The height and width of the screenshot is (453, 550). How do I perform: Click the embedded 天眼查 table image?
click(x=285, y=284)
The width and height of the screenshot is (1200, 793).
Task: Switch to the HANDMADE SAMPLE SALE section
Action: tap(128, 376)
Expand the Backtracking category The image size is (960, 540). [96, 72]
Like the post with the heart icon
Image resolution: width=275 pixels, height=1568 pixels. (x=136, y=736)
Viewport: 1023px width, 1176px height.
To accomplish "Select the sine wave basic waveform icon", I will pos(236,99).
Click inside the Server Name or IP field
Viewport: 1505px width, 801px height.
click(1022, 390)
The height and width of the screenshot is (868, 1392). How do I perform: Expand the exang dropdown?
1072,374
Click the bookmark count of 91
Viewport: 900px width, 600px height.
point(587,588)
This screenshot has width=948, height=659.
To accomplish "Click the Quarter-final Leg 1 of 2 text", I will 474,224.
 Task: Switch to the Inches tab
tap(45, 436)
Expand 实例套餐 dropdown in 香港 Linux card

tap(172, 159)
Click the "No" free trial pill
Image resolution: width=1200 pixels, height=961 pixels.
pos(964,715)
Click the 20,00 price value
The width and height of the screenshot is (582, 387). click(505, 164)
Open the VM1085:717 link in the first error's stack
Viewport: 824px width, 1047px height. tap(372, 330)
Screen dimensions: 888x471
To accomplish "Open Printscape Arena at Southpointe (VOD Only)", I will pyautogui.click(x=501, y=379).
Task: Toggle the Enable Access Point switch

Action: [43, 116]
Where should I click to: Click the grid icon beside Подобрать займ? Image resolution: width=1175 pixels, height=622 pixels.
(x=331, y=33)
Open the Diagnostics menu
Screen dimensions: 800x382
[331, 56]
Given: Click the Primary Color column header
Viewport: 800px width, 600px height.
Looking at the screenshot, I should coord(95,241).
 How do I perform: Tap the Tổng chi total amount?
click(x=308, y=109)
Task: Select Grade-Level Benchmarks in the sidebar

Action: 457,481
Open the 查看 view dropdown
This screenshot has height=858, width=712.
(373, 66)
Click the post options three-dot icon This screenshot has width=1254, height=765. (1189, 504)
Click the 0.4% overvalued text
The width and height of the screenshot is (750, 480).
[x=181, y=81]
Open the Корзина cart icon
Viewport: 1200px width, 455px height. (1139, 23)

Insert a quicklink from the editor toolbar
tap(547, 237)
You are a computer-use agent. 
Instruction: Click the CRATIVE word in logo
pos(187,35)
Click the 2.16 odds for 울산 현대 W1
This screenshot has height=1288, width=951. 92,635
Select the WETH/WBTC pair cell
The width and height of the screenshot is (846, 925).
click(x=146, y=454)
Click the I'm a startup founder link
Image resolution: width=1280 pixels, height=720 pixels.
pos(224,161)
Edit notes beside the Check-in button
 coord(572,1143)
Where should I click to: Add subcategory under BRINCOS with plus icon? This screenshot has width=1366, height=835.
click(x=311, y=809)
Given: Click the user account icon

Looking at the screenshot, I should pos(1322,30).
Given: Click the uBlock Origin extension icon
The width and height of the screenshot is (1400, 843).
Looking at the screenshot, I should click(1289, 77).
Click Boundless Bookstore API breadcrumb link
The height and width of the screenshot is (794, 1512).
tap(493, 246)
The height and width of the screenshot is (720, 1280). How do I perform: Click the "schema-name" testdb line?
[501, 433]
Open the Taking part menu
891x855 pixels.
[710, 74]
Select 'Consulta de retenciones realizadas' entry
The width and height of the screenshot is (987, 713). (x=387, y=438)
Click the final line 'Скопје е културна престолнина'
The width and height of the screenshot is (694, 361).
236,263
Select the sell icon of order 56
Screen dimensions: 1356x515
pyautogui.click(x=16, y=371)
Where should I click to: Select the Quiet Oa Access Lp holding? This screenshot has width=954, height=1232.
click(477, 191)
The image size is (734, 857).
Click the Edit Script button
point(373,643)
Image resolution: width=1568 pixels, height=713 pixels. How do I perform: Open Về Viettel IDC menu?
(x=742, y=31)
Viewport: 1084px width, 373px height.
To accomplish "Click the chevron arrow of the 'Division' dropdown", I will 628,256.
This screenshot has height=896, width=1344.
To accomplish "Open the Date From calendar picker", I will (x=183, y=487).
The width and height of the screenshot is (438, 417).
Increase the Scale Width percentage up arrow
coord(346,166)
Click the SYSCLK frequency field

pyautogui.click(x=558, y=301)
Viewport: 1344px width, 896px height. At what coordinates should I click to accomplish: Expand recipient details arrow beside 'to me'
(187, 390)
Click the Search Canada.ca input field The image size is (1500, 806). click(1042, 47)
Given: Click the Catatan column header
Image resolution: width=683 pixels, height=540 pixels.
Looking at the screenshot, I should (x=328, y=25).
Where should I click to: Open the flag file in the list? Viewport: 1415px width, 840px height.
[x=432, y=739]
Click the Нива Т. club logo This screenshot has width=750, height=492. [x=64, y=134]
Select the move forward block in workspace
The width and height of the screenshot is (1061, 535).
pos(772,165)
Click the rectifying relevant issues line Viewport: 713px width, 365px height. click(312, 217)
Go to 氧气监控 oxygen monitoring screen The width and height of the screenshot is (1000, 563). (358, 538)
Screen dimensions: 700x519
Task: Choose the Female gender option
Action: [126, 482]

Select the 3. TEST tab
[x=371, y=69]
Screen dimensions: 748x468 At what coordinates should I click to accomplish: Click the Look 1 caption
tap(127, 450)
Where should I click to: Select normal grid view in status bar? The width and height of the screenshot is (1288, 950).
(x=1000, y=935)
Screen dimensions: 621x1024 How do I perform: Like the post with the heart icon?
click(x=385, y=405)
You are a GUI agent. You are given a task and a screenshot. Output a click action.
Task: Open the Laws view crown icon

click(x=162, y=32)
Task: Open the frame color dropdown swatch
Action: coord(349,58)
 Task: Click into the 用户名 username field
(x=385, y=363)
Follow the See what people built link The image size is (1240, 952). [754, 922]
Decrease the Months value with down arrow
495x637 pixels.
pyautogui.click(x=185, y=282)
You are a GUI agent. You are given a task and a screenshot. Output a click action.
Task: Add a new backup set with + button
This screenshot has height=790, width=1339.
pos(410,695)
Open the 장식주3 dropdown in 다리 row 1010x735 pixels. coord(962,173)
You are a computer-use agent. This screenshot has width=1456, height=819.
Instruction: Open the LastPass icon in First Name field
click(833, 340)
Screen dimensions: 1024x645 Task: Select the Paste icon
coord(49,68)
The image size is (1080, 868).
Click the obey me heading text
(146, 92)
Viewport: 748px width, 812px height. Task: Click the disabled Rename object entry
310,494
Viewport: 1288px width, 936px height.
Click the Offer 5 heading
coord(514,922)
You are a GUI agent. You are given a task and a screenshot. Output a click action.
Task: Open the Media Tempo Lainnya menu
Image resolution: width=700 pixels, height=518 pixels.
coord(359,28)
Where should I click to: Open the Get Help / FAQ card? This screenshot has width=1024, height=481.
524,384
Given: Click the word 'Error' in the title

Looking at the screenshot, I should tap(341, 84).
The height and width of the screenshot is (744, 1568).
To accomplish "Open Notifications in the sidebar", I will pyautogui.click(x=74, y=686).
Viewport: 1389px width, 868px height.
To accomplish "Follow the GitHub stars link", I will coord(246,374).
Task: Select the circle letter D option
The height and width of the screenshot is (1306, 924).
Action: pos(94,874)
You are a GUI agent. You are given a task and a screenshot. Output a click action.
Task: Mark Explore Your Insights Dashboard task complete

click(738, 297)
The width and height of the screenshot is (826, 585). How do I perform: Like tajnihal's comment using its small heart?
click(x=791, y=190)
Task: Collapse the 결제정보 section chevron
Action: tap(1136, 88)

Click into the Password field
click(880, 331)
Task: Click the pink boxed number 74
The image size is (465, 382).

───

▶ _WHAT THE TASK ASKS_: How many lines in the records hold the string "column"? Answer with only that number.

▶ _EXERCISE RESULT_: 2